**** DATA TO USE ****

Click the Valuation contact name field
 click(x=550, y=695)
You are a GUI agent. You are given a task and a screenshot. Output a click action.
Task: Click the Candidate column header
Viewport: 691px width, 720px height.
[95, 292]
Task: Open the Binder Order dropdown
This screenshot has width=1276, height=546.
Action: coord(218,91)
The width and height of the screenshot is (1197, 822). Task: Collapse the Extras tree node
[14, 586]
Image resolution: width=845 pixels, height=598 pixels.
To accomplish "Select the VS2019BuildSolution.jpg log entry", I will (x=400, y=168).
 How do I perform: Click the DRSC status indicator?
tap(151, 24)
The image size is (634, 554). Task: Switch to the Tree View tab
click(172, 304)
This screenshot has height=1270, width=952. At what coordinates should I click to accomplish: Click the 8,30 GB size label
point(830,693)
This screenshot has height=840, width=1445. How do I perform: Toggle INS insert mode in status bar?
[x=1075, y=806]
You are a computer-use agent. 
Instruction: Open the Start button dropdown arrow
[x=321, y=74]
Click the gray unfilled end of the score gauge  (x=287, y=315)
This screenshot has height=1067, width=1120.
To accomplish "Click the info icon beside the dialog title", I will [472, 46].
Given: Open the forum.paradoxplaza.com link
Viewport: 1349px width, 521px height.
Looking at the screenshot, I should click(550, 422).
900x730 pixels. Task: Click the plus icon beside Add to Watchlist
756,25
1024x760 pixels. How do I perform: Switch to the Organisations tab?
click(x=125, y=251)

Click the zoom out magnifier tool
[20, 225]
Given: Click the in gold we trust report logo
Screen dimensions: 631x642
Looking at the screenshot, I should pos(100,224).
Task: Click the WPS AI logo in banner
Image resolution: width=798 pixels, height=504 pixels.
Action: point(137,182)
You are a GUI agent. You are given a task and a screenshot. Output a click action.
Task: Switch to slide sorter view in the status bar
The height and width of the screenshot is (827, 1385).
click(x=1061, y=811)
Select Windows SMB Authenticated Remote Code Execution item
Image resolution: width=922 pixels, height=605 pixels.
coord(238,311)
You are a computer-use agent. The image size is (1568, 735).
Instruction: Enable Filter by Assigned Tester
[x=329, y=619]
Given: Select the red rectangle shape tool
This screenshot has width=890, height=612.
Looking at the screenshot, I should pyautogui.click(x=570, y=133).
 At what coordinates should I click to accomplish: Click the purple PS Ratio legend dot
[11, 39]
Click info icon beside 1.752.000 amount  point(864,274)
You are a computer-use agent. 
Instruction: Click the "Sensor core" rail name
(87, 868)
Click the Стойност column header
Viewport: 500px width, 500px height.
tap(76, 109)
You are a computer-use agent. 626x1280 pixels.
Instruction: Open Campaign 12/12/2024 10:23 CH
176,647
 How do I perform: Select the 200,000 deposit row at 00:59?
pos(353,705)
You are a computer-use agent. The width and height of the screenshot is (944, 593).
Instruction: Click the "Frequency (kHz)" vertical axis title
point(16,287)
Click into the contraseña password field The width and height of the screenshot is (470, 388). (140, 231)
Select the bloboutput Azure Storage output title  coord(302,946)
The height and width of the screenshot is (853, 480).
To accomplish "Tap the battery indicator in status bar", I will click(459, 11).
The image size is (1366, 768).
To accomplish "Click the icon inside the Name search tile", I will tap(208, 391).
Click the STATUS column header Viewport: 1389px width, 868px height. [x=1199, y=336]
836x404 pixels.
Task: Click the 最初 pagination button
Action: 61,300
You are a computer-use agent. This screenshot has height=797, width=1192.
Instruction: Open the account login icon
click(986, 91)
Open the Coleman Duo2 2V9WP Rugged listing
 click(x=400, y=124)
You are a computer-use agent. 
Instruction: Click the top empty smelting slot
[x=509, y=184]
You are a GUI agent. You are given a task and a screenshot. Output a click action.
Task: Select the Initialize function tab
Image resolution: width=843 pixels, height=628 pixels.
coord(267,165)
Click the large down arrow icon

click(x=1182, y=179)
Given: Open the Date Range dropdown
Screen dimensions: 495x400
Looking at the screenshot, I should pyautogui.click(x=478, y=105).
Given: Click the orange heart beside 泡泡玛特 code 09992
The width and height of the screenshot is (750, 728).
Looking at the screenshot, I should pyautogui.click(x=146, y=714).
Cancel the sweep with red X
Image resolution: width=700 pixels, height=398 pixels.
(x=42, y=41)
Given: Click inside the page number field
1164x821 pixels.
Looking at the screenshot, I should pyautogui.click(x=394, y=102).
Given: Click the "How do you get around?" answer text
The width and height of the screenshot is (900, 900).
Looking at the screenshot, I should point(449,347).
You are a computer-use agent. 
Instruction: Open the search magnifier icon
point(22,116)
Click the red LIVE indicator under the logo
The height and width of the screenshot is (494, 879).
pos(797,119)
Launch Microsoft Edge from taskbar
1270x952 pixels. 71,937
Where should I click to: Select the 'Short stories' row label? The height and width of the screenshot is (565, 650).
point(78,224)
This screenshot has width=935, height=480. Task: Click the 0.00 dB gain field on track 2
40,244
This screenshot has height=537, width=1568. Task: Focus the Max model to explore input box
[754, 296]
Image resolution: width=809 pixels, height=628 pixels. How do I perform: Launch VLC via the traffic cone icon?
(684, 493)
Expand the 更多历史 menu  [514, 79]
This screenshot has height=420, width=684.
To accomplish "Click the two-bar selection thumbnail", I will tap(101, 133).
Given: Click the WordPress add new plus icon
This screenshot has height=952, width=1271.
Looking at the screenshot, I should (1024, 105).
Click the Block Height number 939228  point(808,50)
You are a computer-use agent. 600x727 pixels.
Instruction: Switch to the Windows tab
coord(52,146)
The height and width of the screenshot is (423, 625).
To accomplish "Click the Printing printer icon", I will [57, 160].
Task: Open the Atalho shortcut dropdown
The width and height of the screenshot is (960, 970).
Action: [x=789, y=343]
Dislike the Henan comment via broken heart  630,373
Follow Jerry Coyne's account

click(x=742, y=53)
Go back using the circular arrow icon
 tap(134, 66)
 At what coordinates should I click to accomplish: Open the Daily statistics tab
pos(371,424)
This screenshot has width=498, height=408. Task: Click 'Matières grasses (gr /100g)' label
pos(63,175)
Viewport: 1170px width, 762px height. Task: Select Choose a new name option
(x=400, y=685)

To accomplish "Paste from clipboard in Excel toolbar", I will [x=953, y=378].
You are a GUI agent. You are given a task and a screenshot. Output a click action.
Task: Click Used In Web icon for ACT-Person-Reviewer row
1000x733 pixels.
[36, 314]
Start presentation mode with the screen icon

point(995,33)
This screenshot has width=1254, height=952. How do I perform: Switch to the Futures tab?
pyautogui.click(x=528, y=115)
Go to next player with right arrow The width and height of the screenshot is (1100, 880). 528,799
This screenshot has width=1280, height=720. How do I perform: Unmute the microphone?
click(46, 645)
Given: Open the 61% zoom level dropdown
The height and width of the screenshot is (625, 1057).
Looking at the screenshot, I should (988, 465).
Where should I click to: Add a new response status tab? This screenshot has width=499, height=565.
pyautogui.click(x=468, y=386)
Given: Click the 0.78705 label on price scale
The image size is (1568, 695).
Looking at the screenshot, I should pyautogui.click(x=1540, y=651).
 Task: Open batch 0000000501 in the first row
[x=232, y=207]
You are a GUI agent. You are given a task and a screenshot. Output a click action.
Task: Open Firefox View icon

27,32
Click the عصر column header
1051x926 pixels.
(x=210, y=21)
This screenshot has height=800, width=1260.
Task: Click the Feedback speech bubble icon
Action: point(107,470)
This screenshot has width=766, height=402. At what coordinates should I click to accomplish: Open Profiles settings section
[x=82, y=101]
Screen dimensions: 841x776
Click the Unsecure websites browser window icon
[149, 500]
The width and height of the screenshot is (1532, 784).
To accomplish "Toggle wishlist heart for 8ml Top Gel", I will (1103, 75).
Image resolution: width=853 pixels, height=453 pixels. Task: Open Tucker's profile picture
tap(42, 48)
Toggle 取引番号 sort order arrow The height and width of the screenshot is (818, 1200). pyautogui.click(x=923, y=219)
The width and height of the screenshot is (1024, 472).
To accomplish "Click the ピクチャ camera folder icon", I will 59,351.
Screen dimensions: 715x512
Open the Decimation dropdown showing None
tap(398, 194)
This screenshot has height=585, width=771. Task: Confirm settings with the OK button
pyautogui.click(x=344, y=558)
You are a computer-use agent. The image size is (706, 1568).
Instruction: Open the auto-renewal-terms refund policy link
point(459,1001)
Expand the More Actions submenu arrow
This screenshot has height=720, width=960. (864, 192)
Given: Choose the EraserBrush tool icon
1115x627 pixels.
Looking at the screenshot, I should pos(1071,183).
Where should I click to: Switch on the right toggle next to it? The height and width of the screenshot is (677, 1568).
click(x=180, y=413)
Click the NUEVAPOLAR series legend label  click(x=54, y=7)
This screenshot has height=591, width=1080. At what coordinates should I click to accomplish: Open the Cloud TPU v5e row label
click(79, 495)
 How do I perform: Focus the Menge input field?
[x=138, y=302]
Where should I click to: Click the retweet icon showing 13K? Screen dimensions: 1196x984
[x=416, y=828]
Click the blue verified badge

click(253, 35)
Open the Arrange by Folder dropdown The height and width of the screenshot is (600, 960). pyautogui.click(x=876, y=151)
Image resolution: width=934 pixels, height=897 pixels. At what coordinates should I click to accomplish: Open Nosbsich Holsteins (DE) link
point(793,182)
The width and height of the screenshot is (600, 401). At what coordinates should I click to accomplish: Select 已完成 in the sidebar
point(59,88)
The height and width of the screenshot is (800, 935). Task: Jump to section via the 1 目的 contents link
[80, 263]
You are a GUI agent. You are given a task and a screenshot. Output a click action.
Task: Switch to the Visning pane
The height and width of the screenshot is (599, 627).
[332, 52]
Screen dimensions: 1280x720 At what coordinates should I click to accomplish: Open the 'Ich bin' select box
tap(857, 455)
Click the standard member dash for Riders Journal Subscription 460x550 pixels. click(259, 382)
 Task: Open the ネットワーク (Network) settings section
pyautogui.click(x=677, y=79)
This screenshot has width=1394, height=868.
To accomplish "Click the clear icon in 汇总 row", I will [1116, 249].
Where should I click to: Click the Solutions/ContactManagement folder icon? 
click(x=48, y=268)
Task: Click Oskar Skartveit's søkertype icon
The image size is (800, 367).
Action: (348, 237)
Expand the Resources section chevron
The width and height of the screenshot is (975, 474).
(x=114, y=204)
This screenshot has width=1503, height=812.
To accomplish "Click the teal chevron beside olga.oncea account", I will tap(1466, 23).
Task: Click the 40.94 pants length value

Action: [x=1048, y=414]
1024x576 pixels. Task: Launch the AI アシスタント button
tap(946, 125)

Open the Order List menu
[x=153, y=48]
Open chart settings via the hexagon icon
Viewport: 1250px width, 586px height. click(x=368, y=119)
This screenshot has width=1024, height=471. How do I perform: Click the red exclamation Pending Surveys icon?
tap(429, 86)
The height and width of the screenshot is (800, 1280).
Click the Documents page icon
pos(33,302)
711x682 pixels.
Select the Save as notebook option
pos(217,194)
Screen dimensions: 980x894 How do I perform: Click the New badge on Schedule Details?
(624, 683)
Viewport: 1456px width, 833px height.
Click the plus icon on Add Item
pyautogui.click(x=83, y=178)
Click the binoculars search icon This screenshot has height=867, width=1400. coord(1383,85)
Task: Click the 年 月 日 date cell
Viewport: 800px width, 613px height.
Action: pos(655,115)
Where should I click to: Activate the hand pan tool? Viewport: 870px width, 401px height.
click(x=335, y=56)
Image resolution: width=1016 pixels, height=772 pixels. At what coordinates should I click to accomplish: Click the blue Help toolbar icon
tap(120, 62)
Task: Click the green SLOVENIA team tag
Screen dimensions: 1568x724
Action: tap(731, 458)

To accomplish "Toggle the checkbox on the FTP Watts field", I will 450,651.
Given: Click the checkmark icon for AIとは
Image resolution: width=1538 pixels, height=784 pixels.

****

> **EXERCISE REQUIREMENTS**:
What is needed is the number of lines in the data that hold the word "will", and nothing more.

> **RESULT FOR THIS TASK**:
12